Deleting the commit history using git-filter-repo still shows the commit in closed PRs history

Question

A checked-in secret was removed using git-filter-repo using the documentation here (https://docs.github.com/en/authentication/keeping-your-account-and-data-secure/removing-sensitive-data-from-a-repository). Although the commit no longer shows up, neither in the master nor in the feature branch, it still shows up in the closed PR's history.

Is there any way to remove it from there as well?

Answer 1

As far as I know, GitHub, like other Git hosts, doesn't garbage collect any orphaned commits, so if you know the full SHA of old commits you can still find them. The details of your question are actually covered by the Warning in the article you linked to:

Warning: This article tells you how to make commits with sensitive data unreachable from any branches or tags in your repository on GitHub.com.
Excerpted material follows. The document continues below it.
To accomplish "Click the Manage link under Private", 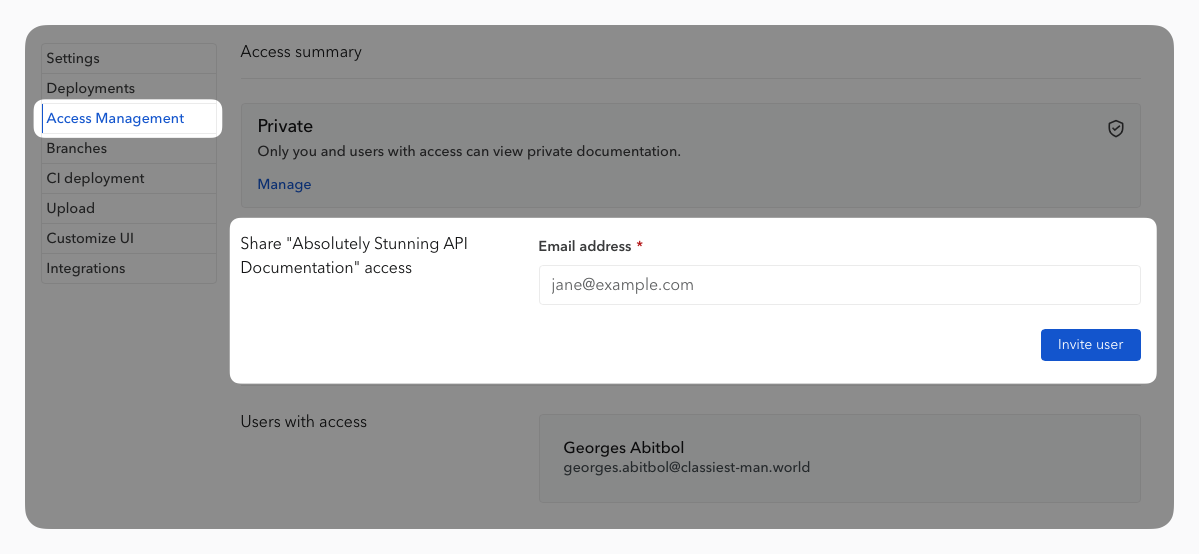I will 284,185.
However, those commits may still be accessible in any clones or forks of your repository, directly via their SHA-1 hashes in cached views on GitHub, and through any pull requests that reference them.

Further it explains what you can possibly do about it:

You cannot remove sensitive data from other users' clones of your repository, but you can permanently remove cached views and references to the sensitive data in pull requests on GitHub by contacting us through the GitHub Support portal. GitHub Support only assists in the removal of sensitive data in cases where we determine that the risk can't be mitigated by rotating affected credentials.

My interpretation of that last sentence is GitHub's default is to decline the request, unless you can make a good case for why it's needed.